**Document:**
It seems not to be possible for parmap to forward a more detailed explanation of the exception because the Failure "input_value_from_block: bad object" comes from the marshalling module...

Roberto Di Cosmo · Answer 6 · Thu Sep 15 2016 14:25:44 GMT+0800 (China Standard Time)

Indeed, this is something which is really not easy to fix cleanly: my feeling is
that for heavy jobs one wants to move to 64 bits architectures anyway, but your
use case is a clear motivation for rethinking this position.

Let's see how your experiments fare :-)

Roberto

On Wed, Sep 14, 2016 at 08:49:14PM -0700, josch wrote:

Aha, thanks for your explanation!

Then indeed this problem sounds like a WONTFIX because you are hitting the
limits of OCaml on 32bit architectures.

I guess the best thing to do for me would be to dynamically split my input list
by two recursively and pass the sub-lists to parmap with the requested
paralelism one after another until I don't get out of memory errors from any
job anymore.

On the other hand, maybe because of this OCaml limitation it would make sense
for parmap to take care of this itself in this fashion in case it experiences
an out of memory error?

I'll most my out-of-parmap solution here once I have it but feel free to close
this bug report and thanks for your input!

—
You are receiving this because you commented.
Reply to this email directly, view it on GitHub, or mute the thread.*

Roberto Di Cosmo

Professeur (on leave at/detache a INRIA Roquencourt)
IRIF E-mail : roberto@dicosmo.org
Universite Paris Diderot Web : http://www.dicosmo.org
Case 7014 Twitter : http://twitter.com/rdicosmo
5, Rue Thomas Mann

F-75205 Paris Cedex 13 France

Office location:

Paris Diderot INRIA

Bureau 3020 (3rd floor) Bureau C123
Batiment Sophie Germain Batiment C
8 place Aurélie Nemours 2, Rue Simone Iff
Tel: +33 1 57 27 92 20 Tel: +33 1 80 49 44 42

Metro
Bibliotheque F. Mitterrand Ligne 6: Dugommier

ligne 14/RER C Ligne 14/RER A: Gare de Lyon

GPG fingerprint 2931 20CE 3A5A 5390 98EC 8BFC FCCA C3BE 39CB 12D3

ousado · Answer 7 · Fri Oct 14 2016 21:45:04 GMT+0800 (China Standard Time)

Doesn't this mean that the result is limited by the max size of a string in ocaml, which isn't that large for 32bit platforms - 16MB IIRC?

François Bérenger · Answer 8 · Tue Jun 06 2017 12:45:37 GMT+0800 (China Standard Time)

**Requirement 1:** Could you swap "Al Tana Drive" for "the rental company" in the records between the lines holding "What is the cost of renting a car for" and "What is the cost of renting a car at", inclusive, and return only those lines with nothing else changed?
The records that come next have nothing to do with the parmap thread.

**Provided data:**
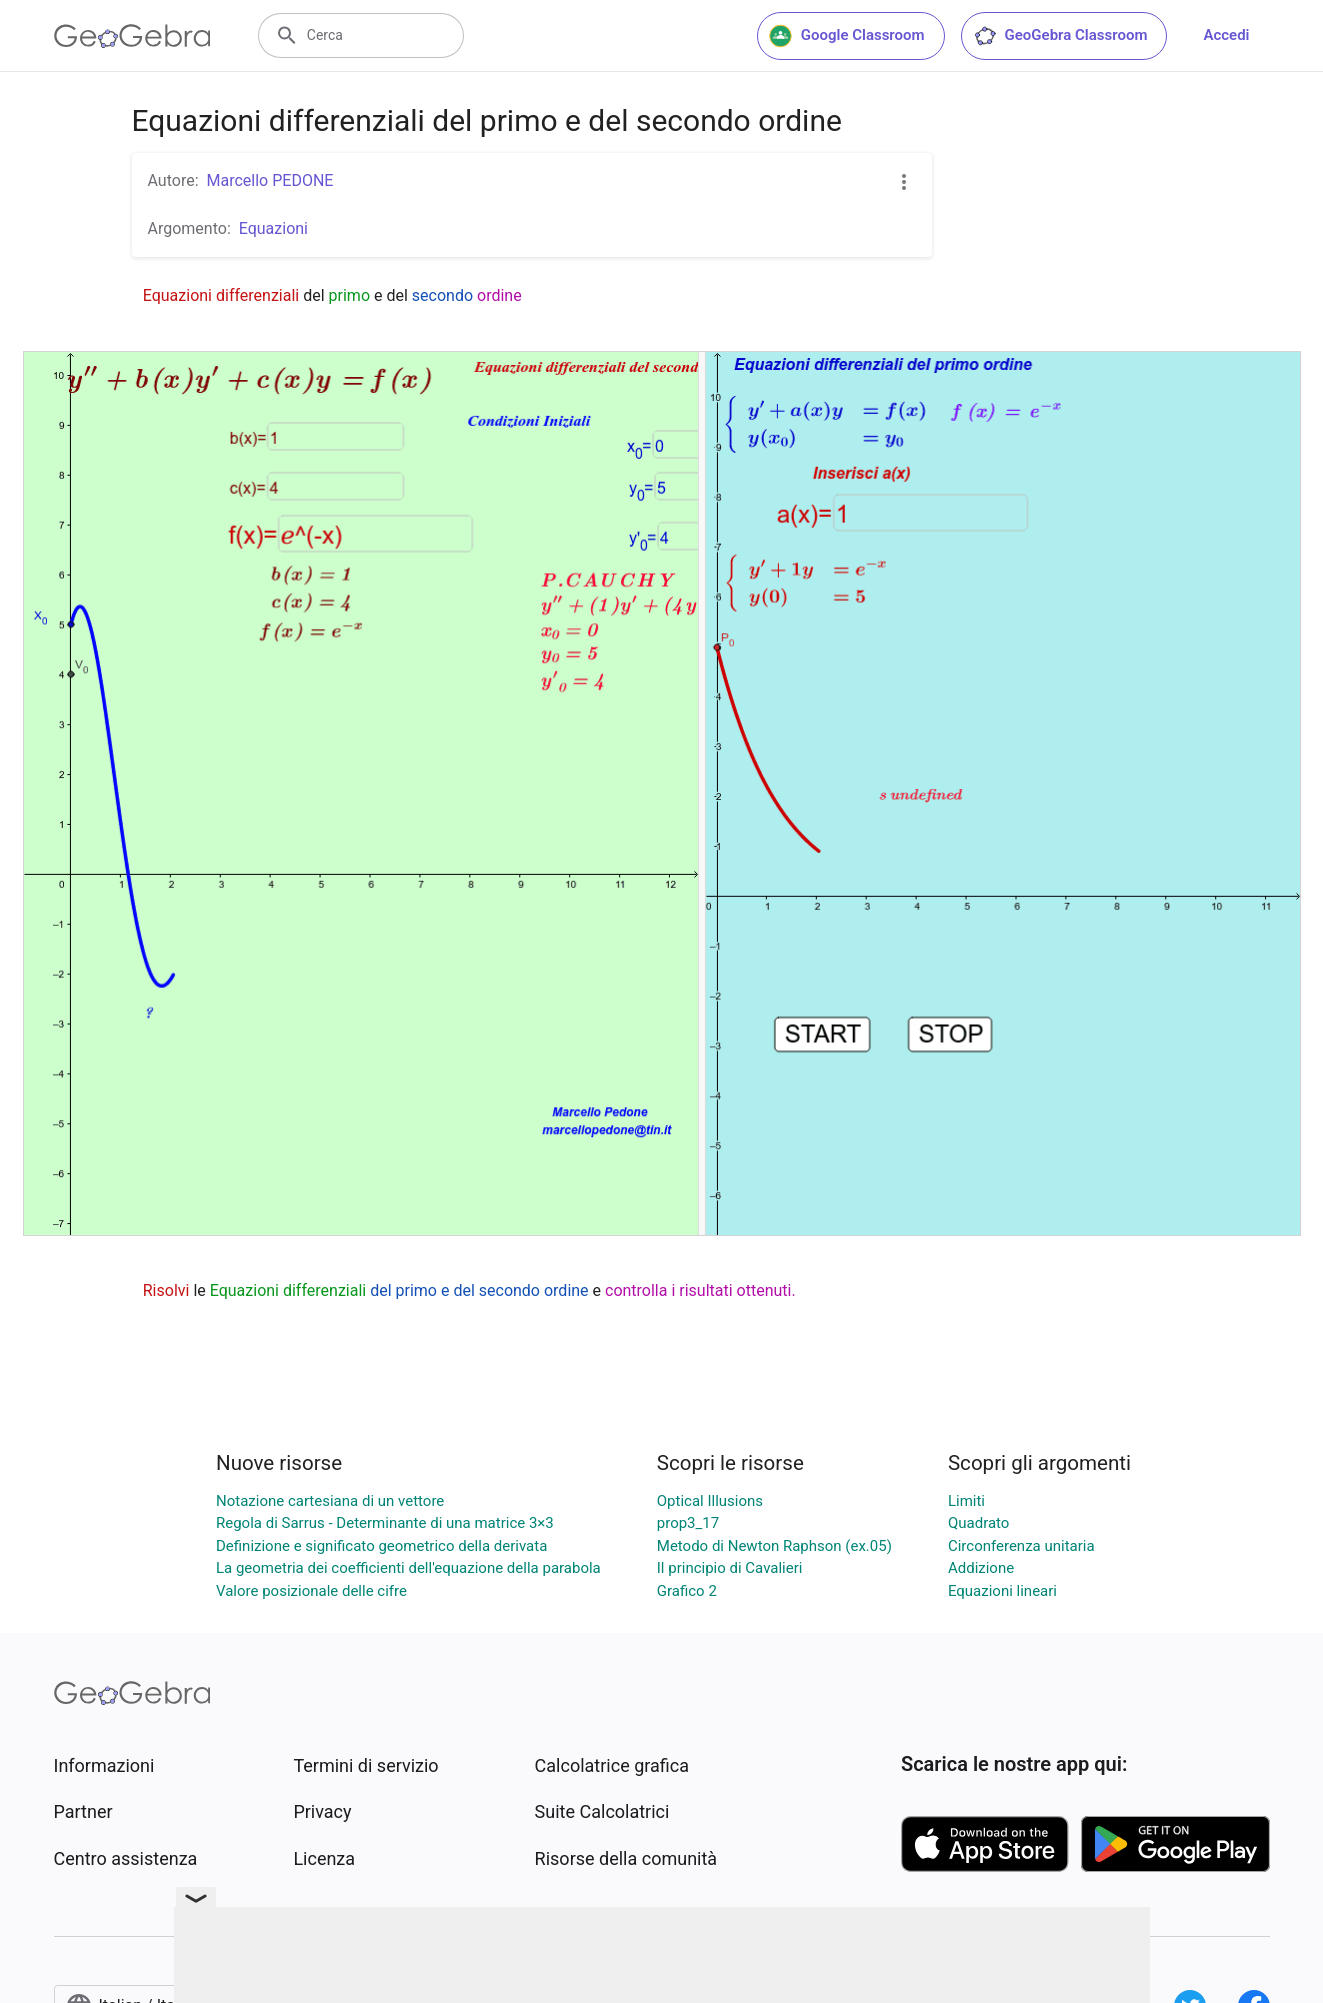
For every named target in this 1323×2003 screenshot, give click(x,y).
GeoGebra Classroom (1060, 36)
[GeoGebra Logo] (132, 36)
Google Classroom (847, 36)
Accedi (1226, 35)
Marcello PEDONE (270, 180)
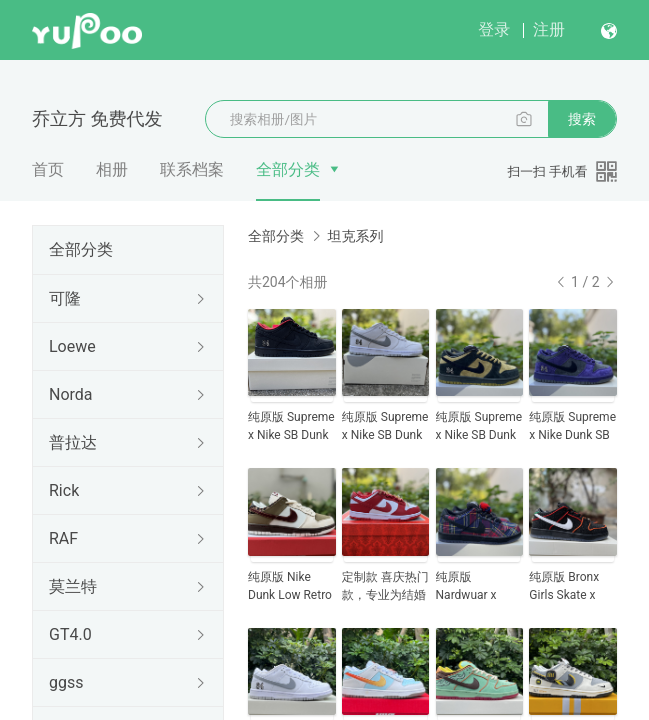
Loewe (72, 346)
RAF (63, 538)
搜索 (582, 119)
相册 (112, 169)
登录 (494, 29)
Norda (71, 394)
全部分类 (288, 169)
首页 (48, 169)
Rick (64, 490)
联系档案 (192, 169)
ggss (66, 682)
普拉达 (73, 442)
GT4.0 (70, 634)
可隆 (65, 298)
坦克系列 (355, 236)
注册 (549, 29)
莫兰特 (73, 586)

--

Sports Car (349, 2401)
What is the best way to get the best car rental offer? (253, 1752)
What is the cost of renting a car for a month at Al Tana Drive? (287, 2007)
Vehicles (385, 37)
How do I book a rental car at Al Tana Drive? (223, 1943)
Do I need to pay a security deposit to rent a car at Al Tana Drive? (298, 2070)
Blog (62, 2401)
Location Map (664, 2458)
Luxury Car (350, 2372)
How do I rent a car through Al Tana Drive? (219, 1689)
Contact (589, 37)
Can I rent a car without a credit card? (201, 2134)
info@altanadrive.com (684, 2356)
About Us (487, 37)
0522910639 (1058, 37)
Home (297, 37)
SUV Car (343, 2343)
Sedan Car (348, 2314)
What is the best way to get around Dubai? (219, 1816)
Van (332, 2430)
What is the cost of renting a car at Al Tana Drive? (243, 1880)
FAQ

* * *

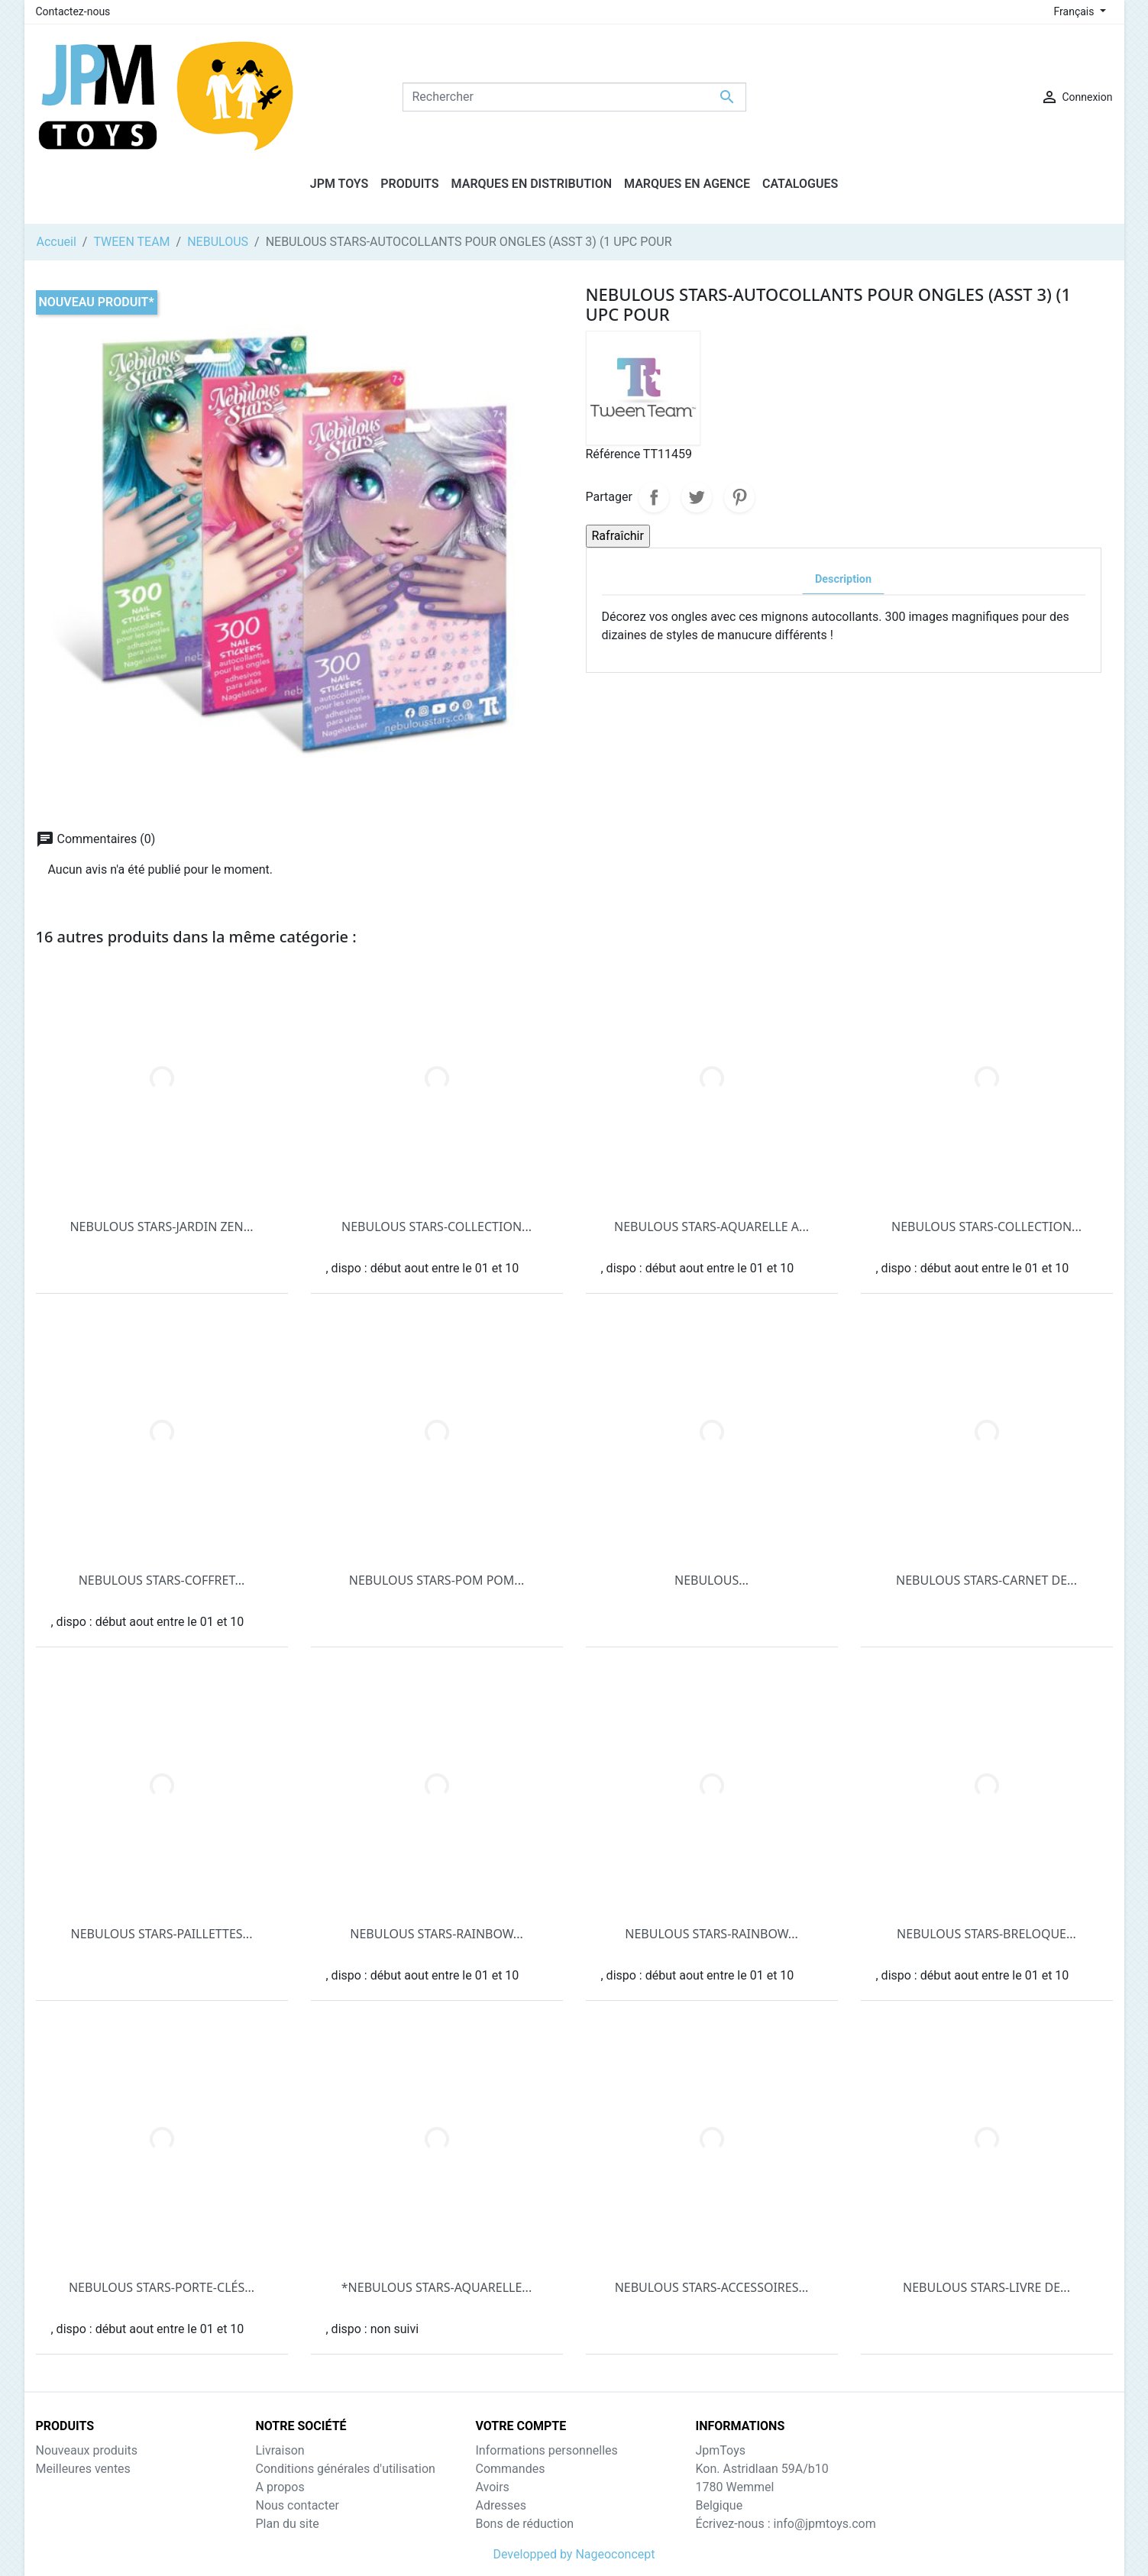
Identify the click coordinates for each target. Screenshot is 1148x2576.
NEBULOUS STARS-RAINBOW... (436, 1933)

**Requirement 2:** Can you continue the thread on parmap failing with large jobs on 32-bit systems from the point where it stops?

**Final result 1:**
What is the cost of renting a car for a month at the rental company? (287, 2007)
Vehicles (385, 37)
How do I book a rental car at the rental company? (223, 1943)
Do I need to pay a security deposit to rent a car at the rental company? (298, 2070)
Blog (62, 2401)
Location Map (664, 2458)
Luxury Car (350, 2372)
How do I rent a car through the rental company? (219, 1689)
Contact (589, 37)
Can I rent a car without a credit card? (201, 2134)
info@altanadrive.com (684, 2356)
About Us (487, 37)
0522910639 (1058, 37)
Home (297, 37)
SUV Car (343, 2343)
Sedan Car (348, 2314)
What is the best way to get around Dubai? (219, 1816)
Van (332, 2430)
What is the cost of renting a car at the rental company? (243, 1880)

**Final result 2:**
OK, so if results of the map function are too big, one gets this error:

Raised by primitive operation at file "parmap.ml", line 99, characters 11-34
Called from file "parmap.ml", line 209, characters 13-46
Called from file "src/codec.ml", line 145, characters 22-435
Called from file "src/utls.ml", line 36, characters 12-20
Called from file "src/utls.ml", line 36, characters 12-20
Called from file "src/utls.ml", line 48, characters 12-19
Called from file "src/codec.ml", line 166, characters 9-16

François Bérenger · Answer 9 · Tue Jul 23 2019 15:18:28 GMT+0800 (China Standard Time)

One workaround would be to use the parany library (conflict of interest declaration: I am the author of parany). Parany would work even if the list is infinite.
This issue is a won't fix so closing.

josch · Answer 10 · Tue Jul 23 2019 17:03:14 GMT+0800 (China Standard Time)

@UnixJunkie can parany be used as a drop-in replacement for parmap? Does it lack features that parmap has? Is it superior to parmap in other ways than the issue discussed here?

François Bérenger · Answer 11 · Wed Jul 24 2019 09:07:36 GMT+0800 (China Standard Time)

@UnixJunkie can parany be used as a drop-in replacement for parmap?

No. The interface is different, cf. https://github.com/UnixJunkie/parany/blob/master/src/parany.mli

Does it lack features that parmap has?

Core pining, which might make performance better but introduces difficulties when several parallel programs are running on the same computer.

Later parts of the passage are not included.